Applying the mimesis concept to visual arts, Aristotle believes that truth results from perfectly replicating nature. Art, in his view, must represent beauty and beauty is found in reality. He believes that human beings derive pleasure from the beauty found in nature. In his view, this is how people learn. Thus, art must accurately represent reality so humans can learn and derive maximum pleasure from the process of learning. For example,
“Again, a beautiful object, whether it be a living organism or any whole composed of parts, must not only have an orderly arrangement of parts, but must also be of a certain magnitude; for beauty depends on magnitude and order. Hence a very small animal organism cannot be beautiful; for the view of it is confused, the object being seen in an almost imperceptible moment of time. Nor, again, can one of vast size be beautiful; for as the eye cannot take it all in at once, the unity and sense of the whole is lost for the spectator.”
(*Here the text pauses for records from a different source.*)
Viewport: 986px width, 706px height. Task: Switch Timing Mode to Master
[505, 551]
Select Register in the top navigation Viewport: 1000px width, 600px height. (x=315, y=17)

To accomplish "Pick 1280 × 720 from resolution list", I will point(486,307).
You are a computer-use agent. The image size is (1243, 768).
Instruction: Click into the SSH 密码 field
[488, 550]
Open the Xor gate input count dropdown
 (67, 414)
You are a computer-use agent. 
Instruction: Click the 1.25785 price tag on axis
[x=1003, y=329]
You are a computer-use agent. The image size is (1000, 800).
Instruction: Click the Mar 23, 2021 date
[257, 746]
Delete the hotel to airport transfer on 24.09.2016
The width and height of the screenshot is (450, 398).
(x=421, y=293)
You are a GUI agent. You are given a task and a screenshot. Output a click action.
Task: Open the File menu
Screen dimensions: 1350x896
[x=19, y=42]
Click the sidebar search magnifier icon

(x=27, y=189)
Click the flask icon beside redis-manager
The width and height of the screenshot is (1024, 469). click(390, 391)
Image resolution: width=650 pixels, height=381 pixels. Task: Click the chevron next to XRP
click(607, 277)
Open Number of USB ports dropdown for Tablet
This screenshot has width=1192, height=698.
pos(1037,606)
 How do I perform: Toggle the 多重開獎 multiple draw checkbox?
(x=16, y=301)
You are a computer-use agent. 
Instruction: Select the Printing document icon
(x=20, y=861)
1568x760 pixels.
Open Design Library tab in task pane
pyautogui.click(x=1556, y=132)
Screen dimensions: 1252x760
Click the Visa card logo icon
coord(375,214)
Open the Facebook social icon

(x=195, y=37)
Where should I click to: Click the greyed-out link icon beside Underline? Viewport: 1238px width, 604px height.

What Aristotle is saying is that the simple copying of objects is insufficient to capture its beauty. It must be replicated in nature to constitute art, which means even a dead body can be beautiful if imitated accurately enough so that spectators can see the entire organism as a whole. Art is not just a moment of time in which people capture a glimpse of something.
Simplistically stated with respect to visual arts, it is not sufficient for a painter to imitate a physical object. To constitute art, the painter must reproduce the object in nature perfectly. The object must be re-created or re-presented. In that way, humans can enjoy art and learn from it.